The March 26 action of about 3,000 students was met by a heavy and provocative police presence. Several dozen people, the youngest 10 years old, were arrested. A number were hurt as the cops clashed with students at the Town Hall assembly point and then during the course of a march through the city.

When the protesters marched to Australian prime minister John Howard’s offices downtown after a rally at Hyde Park, police blocked off the street, trapping about 600 protesters between two lines of cops for about two hours. The police then cleared the streets outside their lines before letting the trapped demonstrators go.

In a March 27 lead story headlined "Hijacked by hatred," Sydney’s Daily Telegraph reported Assistant Police Commissioner Richard Adams’s claim that "A large group of Middle Eastern males started to engage and incite the police."

"When it turns ugly and they come ready to fight and injure police," Deputy Police Commissioner David Madden chimed in, "it is no longer an Australian protest."

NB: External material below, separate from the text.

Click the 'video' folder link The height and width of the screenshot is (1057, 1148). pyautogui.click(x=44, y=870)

Eyewitnesses said that the trouble on March 26 started after the cops arrested two Arab youth and pulled the hajib, the Muslim headscarf, off a young woman protester. Pashwa Rahim, who figured prominently in the Telegraph’s front-page photo of the protest, trying to get out of the clutches of the police, responded the following day that he had acted "in self-defense."

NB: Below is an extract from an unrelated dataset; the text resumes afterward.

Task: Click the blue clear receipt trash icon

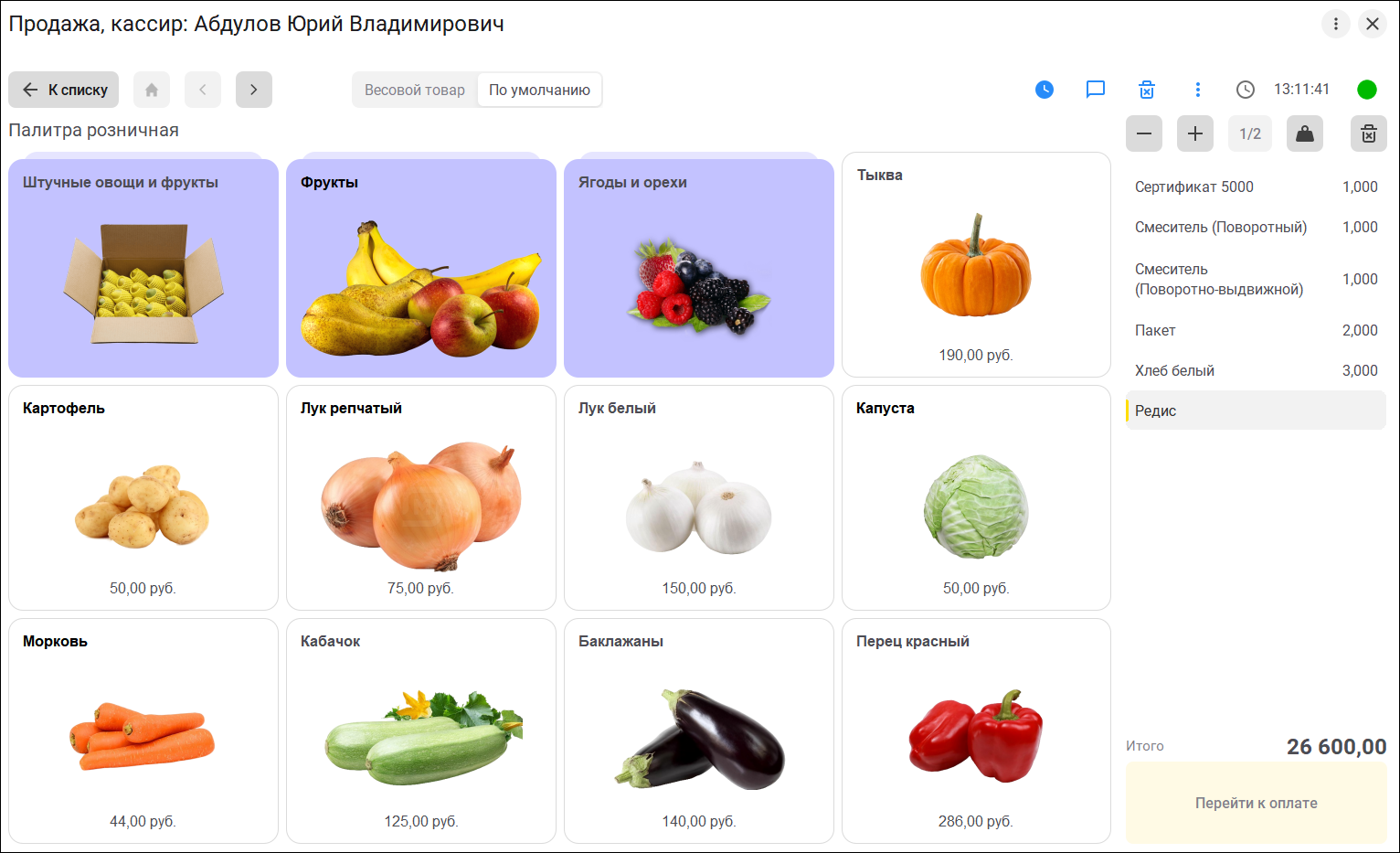Action: click(1147, 90)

When protest organizers announced that they would call another march the following week, the cops responded by stating they would break it up. New South Wales state premier Robert Carr, of the Labor Party, took the lead in red-baiting the protest. He declared that the April 2 march should not go ahead unless organizers could "control the behavior of extremist elements."

Several hundred police were mobilized April 2 to block some 500 hundred students from marching out of the Sydney Town Hall Square. Under these conditions, protest organizers abandoned their plan to march. They called on participants, instead, to join another antiwar mobilization scheduled for April 13 by the "Walk Against War" coalition. This group organized a series of large peace parades here over the last few months. As the April 2 rally broke up, police arrested eight students when a small group continued to protest.